"Le faon" - Magda Szabó

Un intérêt tardif.

Après la lecture de "La porte", retrouver Magda Szabó était une évidence...

Eszter est comédienne. "Le faon" est le long monologue intérieur qu'elle déroule, le temps de regagner son domicile depuis la maison d'une amie chez qui elle a passé la nuit, à l'attention de celui que l'on devine être son amant.

On comprend rapidement qu'à l'instar d'Emerence, l'atypique héroïne de "La porte", Eszter est un personnage peu banal... Elle se dépeint elle-même comme égoïste, peu aimable. Elle prétend aussi se sentir "floue", insignifiante, comme si elle n'avait pas de personnalité propre. Elle en déduit que c'est ce qui lui confère le talent troublant avec lequel elle imite les autres, et habite littéralement les personnages qu'elle joue, sur scène ou dans la vie. Elle dévide son monologue avec une totale sincérité, n'édulcore ni ses pensées ni ses sentiments, se montrant parfois cruelle, ou terriblement cynique.

Le récit avance de manière parcellaire, sans logique chronologique, ni même thématique, mais au fil des errements de sa pensée, des associations d'idées, le détail d'un souvenir en appelant un autre avec lequel il n'a a priori aucun lien...
C'est avec parcimonie que nous sont livrés les éléments constitutifs de la cohérence du récit, les allers-retours entre passé et présent nous éclairant peu à peu sur son enfance comme sur sa vie de jeune adulte. On découvre ainsi les circonstances qui ont fait d'elle cette femme sèche, dure avec les autres et sans complaisance envers elle-même.

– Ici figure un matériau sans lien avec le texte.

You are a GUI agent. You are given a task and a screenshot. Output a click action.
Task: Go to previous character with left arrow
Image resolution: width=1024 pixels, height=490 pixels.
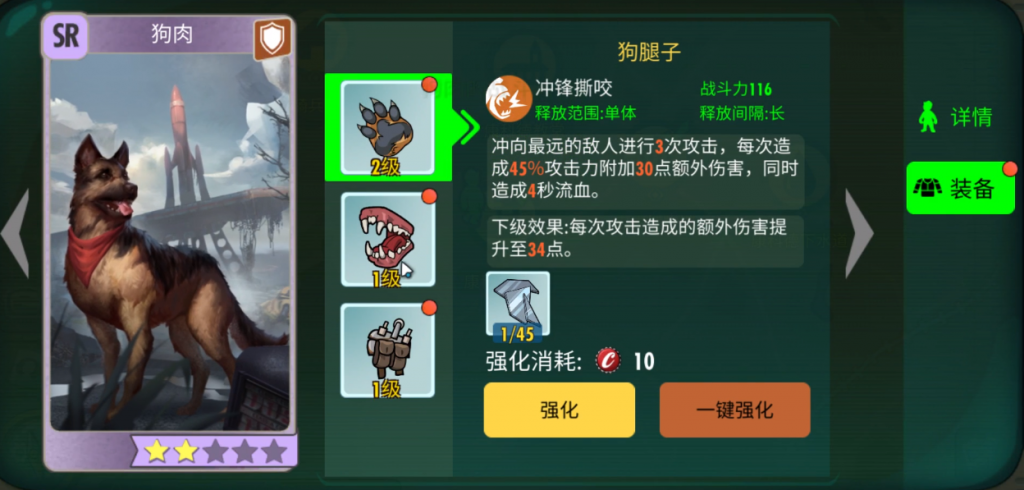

Fille de parents qu'elle admirait profondément, formant un couple si aimant qu'elle n'a jamais trouvé sa place à leurs côtés, son enfance a été marquée par la pauvreté. Son père, avocat retiré de la vie professionnelle par principe, passait ses journées à entretenir ses plantes et à refuser de plaider les causes perdues des rares clients qui venaient le solliciter. Sa mère, belle femme à l'élégance naturelle, issue d'une famille d'aristocrates ne lui ayant jamais pardonné son mariage avec un raté, donnait des leçons de piano aux jeunes filles de leur quartier, source d'un revenu insuffisant à faire vivre la famille.

Par l'intermédiaire d'anecdotes riches en détails significatifs, elle évoque cette misère, et le quotidien dans le quartier de la Digue, où Eszter, débrouillarde, laborieuse, robuste, gérait l'intendance de la maison, le ménage, dispensait des cours à ses camarades de classe, les faisant échouer si besoin pour qu'elles continuent à avoir besoin d'elle... car très vite, la jeune fille a su faire preuve de malignité et d'inventivité dès qu'il était question de gagner quelque sou. Adulte, et à peu près à l'abri du besoin, elle en gardera une avarice quasi maladive...

Mais ce qui nourrit véritablement son récit, c'est la relation qui la liait à Angela, dont elle fit la connaissance à l'école, et pour laquelle elle éprouva instantanément une haine proportionnelle à la jalousie que suscitait tous les bienfaits dont jouissait sa camarade, qui possédait tout ce dont Eszter manquait cruellement. Belle, riche, adorée par ses proches, d'une gentillesse et d'une fragilité désarmante, Angela, à l'inverse, recherchait avidement sa compagnie, sans doute attirée par la force et l'assurance de cette adolescente qui n'avait besoin de personne.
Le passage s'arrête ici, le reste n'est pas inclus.